Boston University was part of Terry’s DNA. He was incredibly passionate about the growth of COM and about promoting that growth. He had received his master’s degree in PR there, and he contributed time, talent and money to make it the best communications school in the country.
Terry’s son Lawson also earned his master’s degree at COM, and his son Penn co-taught with Terry for many semesters. Terry and his wonderful wife Judy attended all of the major events related to BU and COM.
As I walked through the halls of COM in the early evenings, I could always tell where Terry was teaching.
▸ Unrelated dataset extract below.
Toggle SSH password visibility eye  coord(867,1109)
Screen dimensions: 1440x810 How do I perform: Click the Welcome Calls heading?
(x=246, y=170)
That booming voice was hard to miss. And there was no missing the energy and enthusiasm of his students when he taught. They loved him, and he loved them.
I was honored and amused by the funny emails each semester informing me of the exact date that I would be lecturing. “I know that it is an honor to teach in my class, and you are barely worthy of it, but I expect to see you at the date above (and you do not want to get on my bad side by not showing up). P. S. Please let me know if you need to come on another night. Love, Terry.”
He was a Life Force, a lovely human being who will be missed by everyone who came in contact with him. COM will not be the same without him.
Rest In Peace, Terry Clarke.
John Verret is a Marketing and Advertising Consultant and a retired Associate Professor of Advertising at COM.